11 avril 2018 - CulturesNo Comment   //   1397 Views   //   N°: 99

« La danse est pour moi une source d’énergie infinie et mon corps est le canal. » C’est l’ultime conviction de Gaby Saranouffi, pionnière de la danse contemporaine malgache et directrice du festival international de danse contemporaine I’Trôtra.

Gaby Saranouffi est une boule d’énergie émotionnelle sur scène. Une force qu’elle puise dans cette écriture chorégraphique traditionnelle qu’est le « Diam-panorina ». C’est un mouvement de danse très précis autour du jeu du fanorina. « Cette ancienne technique d’écriture chorégraphique date de la royauté malgache dans les années 1500. Elle a été initiée par le roi Andriatompokoindrindra. Je l’ai adaptée à ma sauce plus contemporaine. »

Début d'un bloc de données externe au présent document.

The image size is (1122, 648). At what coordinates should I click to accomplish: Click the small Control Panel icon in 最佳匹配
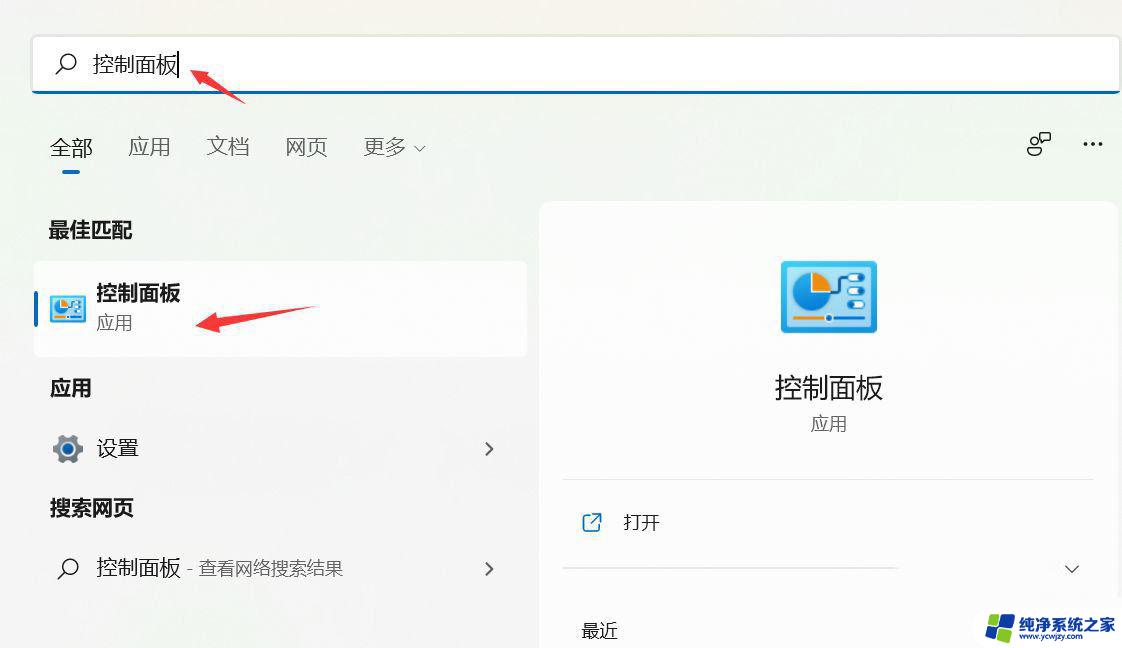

Avant d’arriver à son statut de danseuse-chorégraphe internationale réputée, Gaby Saranouffi a dû se battre. « Mon père était instituteur et directeur d’une école. Il me voyait faire un métier plutôt conventionnel et ne voulait aucune activité qui pourrait perturber mes études. » Après un an de longues discussions, elle a fini par le convaincre et intègre l’école de danse Palais des enfants pionniers à Toamasina en 1987 puis le Centre national de danse et le Studio Harmonic à Paris en 1999, sans oublier son passage à l’Ecole de sable de Germaine Acogny au Sénégal en 2000.

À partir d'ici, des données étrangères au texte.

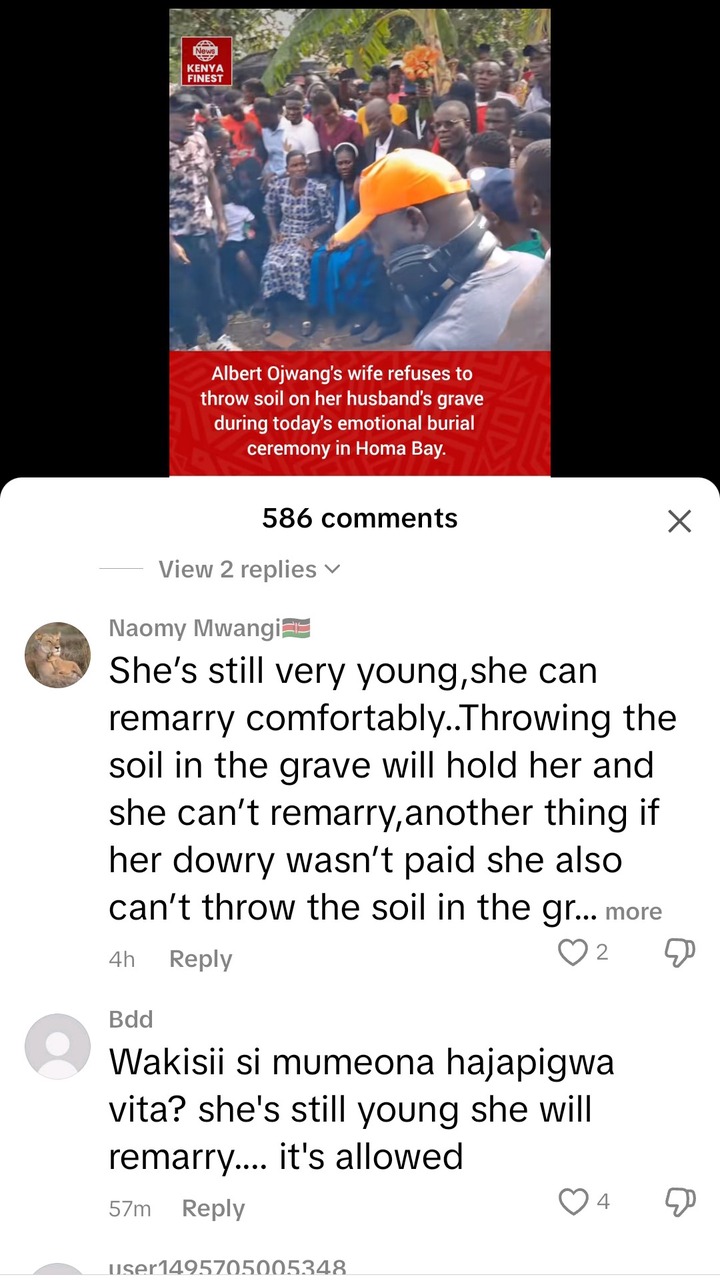Open Bdd username link
720x1281 pixels.
130,1019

Elle commence alors à écrire ses propres pièces chorégraphiques et lance sa compagnie Vahinala. « On connaît la danseuse en moi par ses deux côtés : le Ying comme une vraie guerrière et le Yang avec sa douceur féminine. » Gaby Saranouffi sait harmoniser ses deux rapports de force sur scène. Elle peut passer d’un mouvement brutal près du sol à une subtile geste de douceur avec ses mains en lançant un regard émotionné vers son public.

Ses productions sont empreintes d’histoires comme un puissant vécu personnel. « Mes pièces sont engagées. Je ne fais pas de représentation esthétique pour divertir mon public. Je crie à travers les langages de mon corps sur ce qui ne va pas dans ce pays. » Son solo « Moi » parle des violences subies par les femmes et les enfants. Durant 25 minutes, elle raconte l’histoire d’un corps abusé, violé, dévasté, ravagé et ce qu’il en reste. Dans cet esprit de dénonciation, son duo « Je suis chien » avec son frère Haja Saranouffi évoque le tourisme sexuel qui se pratique en silence à Madagascar. « La réaction des gens face à ces pièces me touchent toujours autant. Il y en a même qui pleurent et cela prouve que les mots du corps sont très forts. »

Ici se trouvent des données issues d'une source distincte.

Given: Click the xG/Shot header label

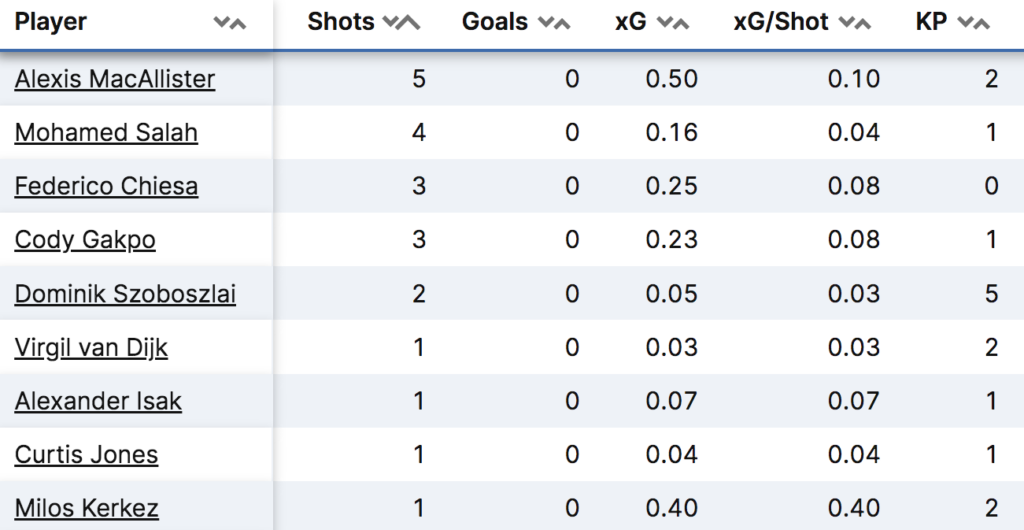Looking at the screenshot, I should click(x=781, y=22).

Son engouement pour la danse contemporaine l’a conduit à être couronnée Chevalier de l’ordre de arts et des lettres en 2012. Ses nombreux passages à l’étranger comme Afrique du Sud, le Mali, la France, l’Allemagne ont nourri ses expériences. Sa destinée l’a amenée à vivre en Afrique du Sud depuis maintenant quatre ans mais elle n’en oublie pas pour autant ses racines. Son plus grand projet est le festival international I’Trôtra. Créé en 2004, il est devenu au fil du temps une référence en matière de danse contemporaine. Cette année, il sera organisé en Afrique du Sud, en septembre, et l’année prochaine au Botswana. « L’objectif est d’en faire une plate-forme d’art mobile organisé en Afrique et dans le monde. » L’ambition, la guerrière en Gaby Saranouffi l’a dans les veines.